#### [QUESTIONS]
A - Copy the part of the forum thread on chatbot phrasing from "Once ChatGPT hits" up to and including "generation or two.".
B - In the forum thread on chatbot phrasing, what did ChatGPT once output that supposedly contained the solution to a problem?
C - Continue the forum thread on chatbot phrasing from its last reply onward.

#### [TEXT FOR ANALYSIS]
=== Section Start ===

I personally enjoy the “You’re absolutely right!” exclamation. It signals alignm...

transcriptase · 2025-09-29T17:57:23 1759168643

You’re overlooking the fact that it still says that when you are, in reality, absolutely wrong.

fnordsensei · 2025-09-29T18:59:57 1759172397

That’s not the purpose of it, as I understand it; it’s a token phrase generated to cajole it down a particular path.[1] An alignment mechanism.

The complement appears to be, “actually, that’s not right.”, a correction mechanism.

1: https://news.ycombinator.com/item?id=45137802

GoatInGrey · 2025-09-29T20:13:47 1759176827

It gets annoying because A) it so quickly dismisses its own logic and conclusion from less than two minutes ago (extreme confidence with minimal conviction), and B) it fucks up the second time too (sometimes in the same way!) about 33% of the time.

ewoodrich · 2025-09-29T21:11:13 1759180273

Gemini 2.5 Pro seems to have a tic where after an initial failed task, it then starts asserting escalating levels of confidence for each subsequent attempt. Like it's ever conscious of its failure lingering in its context and feels the need to over compensate as a form of reassuring both the user and itself that it's not going to immediately faceplant again.

transcriptase · 2025-09-30T03:55:10 1759204510

ChatGPT does the same thing, to the point that after several rounds of pointing out errors or hallucinations it will say things like “Ok, you’re right. No more foolish mistakes. This is it, for all the marbles. Here is an assured, triple-checked, 100% error-free, working script, with no chance of failure.”

Which fails in pretty much the exact same way it did before.

Once ChatGPT hits that supremely confident “Ok nothing was working because I was being an idiot but now I’m not” type of dialogue, I know it’s time to just start a new chat. There’s no pulling it out of “spinning the tires while gaslighting” mode.

I’ve even had it go as far as outputting a zip file with an empty .txt that supposedly contained the solution to a certain problem it was having issues with.

fnordsensei · 2025-09-29T21:44:43 1759182283

I’ve had the opposite experience with GPT-5, where it’s utterly convinced that its own (incorrect) solution is the way to go that it turns me down and preemptively launches tools to implement what it has in mind.

I get that it’s tradeoffs, but erring on the side of the human being correct is probably going to be a safer bet for another generation or two.

baobabKoodaa · 2025-09-29T20:13:17 1759176797

Hmmh. I believe your explanation, but I don't think that's the full story. It's also a sycophancy mechanism to maximize engagement from real users and reward hack AI labelers.

fnordsensei · 2025-09-29T21:39:08 1759181948

That doesn’t seem plausible to me. Not that LLMs can’t be sycophantic, but I don’t think this phrase in particular is part of it.

=== Section End ===

#### [DATASET CONTENT]
=== Section Start ===

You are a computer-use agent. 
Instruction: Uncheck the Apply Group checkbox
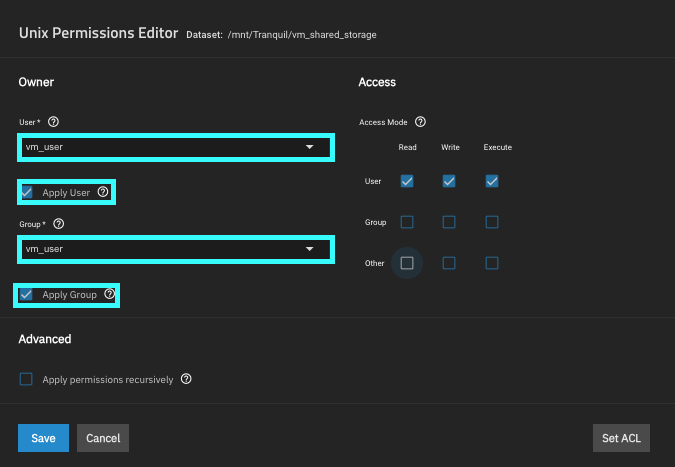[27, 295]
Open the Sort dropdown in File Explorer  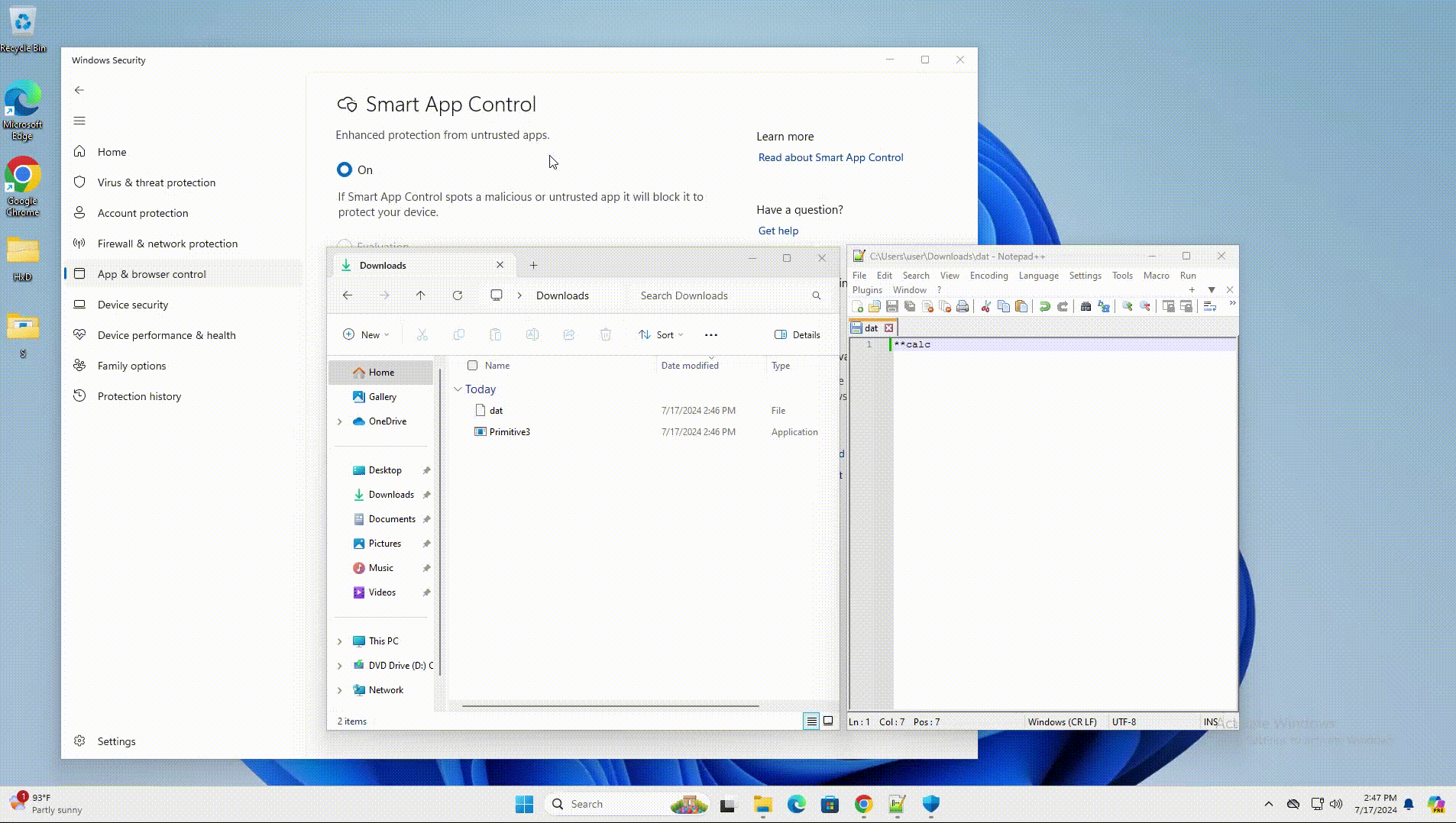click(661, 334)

=== Section End ===
=== Section Start ===

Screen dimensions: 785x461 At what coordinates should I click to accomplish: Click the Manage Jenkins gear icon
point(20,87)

=== Section End ===
=== Section Start ===

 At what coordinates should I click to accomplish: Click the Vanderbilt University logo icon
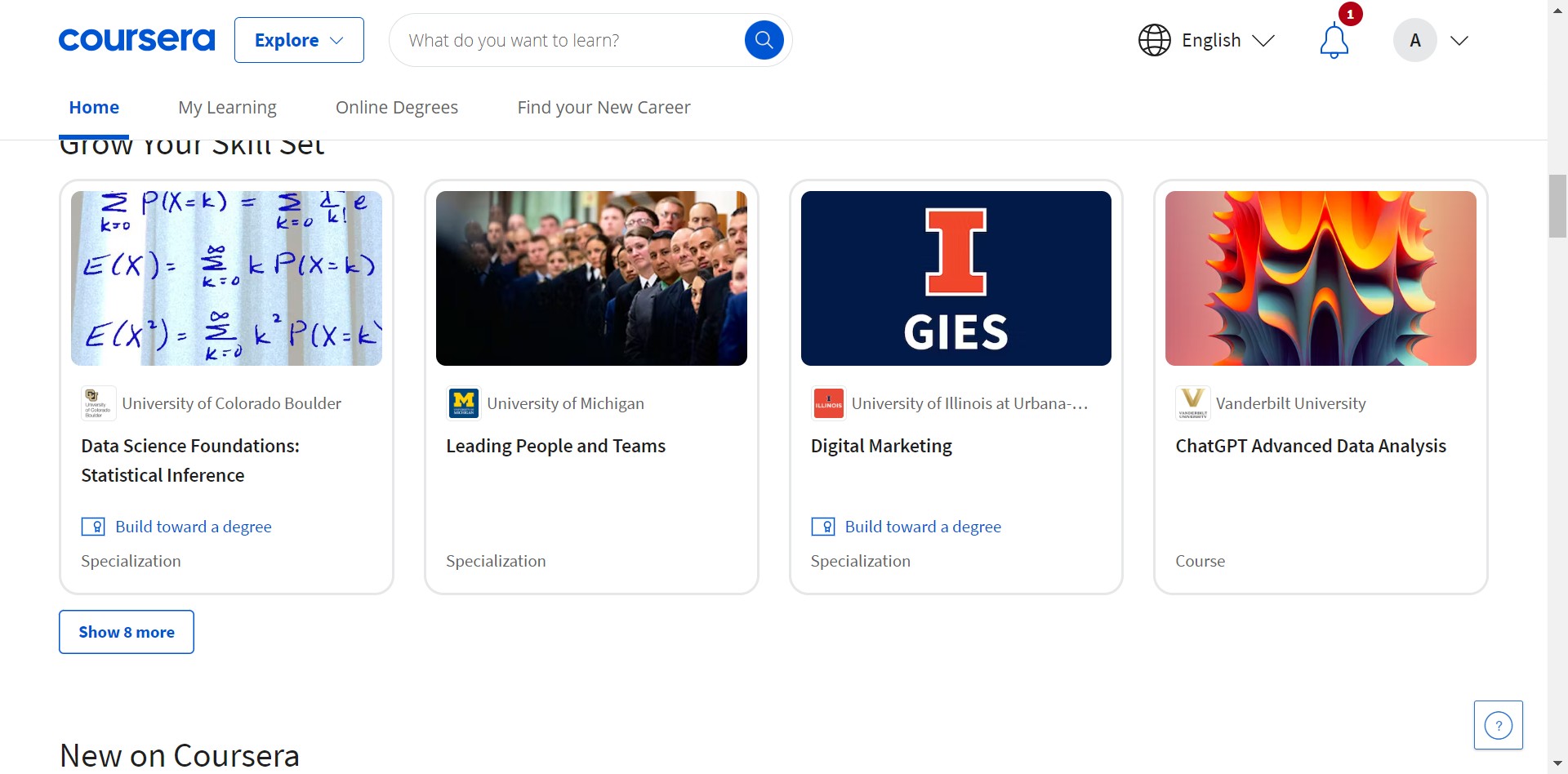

=== Section End ===

#### [ANSWERS PER TASK]
A -
Once ChatGPT hits that supremely confident “Ok nothing was working because I was being an idiot but now I’m not” type of dialogue, I know it’s time to just start a new chat. There’s no pulling it out of “spinning the tires while gaslighting” mode.

I’ve even had it go as far as outputting a zip file with an empty .txt that supposedly contained the solution to a certain problem it was having issues with.

fnordsensei · 2025-09-29T21:44:43 1759182283

I’ve had the opposite experience with GPT-5, where it’s utterly convinced that its own (incorrect) solution is the way to go that it turns me down and preemptively launches tools to implement what it has in mind.

I get that it’s tradeoffs, but erring on the side of the human being correct is probably going to be a safer bet for another generation or two.

B - A zip file with an empty .txt file.

C -
It’s a canned phrase in a place where an LLM could be much more creative to much greater efficacy.

transcriptase · 2025-09-29T23:54:19 1759190059

I think there’s something to it.

Part of me thinks that when they do their “which of these responses do you prefer” A/B test on users… whereas perhaps many on HN would try to judge the level of technical detail, complexity, usefulness… I’m inclined to believe the midwit population at large would be inclined to choose the option where the magic AI supercomputer reaffirms and praises the wisdom of whatever they say, no matter how stupid or wrong it is.

fnordsensei · 2025-09-30T06:06:35 1759212395

I don't disagree exactly, it's just that it smells weird.

LLMs are incredibly good at social engineering when we let them, whereas I could write the code to emit "you're right" or "that's not quite right" without involving any statistical prediction.

Ie., as a method of persuasion, canned responses are incredibly inefficient (as evidenced by the annoyance with them), whereas we know that the LLM is capable of being far more insidious and subtle in its praise of you. For example, it could be instructed to launch weak counter arguments, "spot" the weaknesses, and then conclude that your position is the correct one.

But let's say that there's a monitoring mechanism that concludes that adjustments are needed. In order to "force" the LLM to drop the previous context, it "seeds" the response with "You're right", or "That's not quite right", as if it were the LLMs own conclusion. Then, when the LLM starts predicting what comes next, it must conclude things that follow from "you're right" or "that's not quite right".

So while they are very inefficient as persuasion and communication, they might be very efficient at breaking with the otherwise overwhelming context that would interfere with the change you're trying to affect.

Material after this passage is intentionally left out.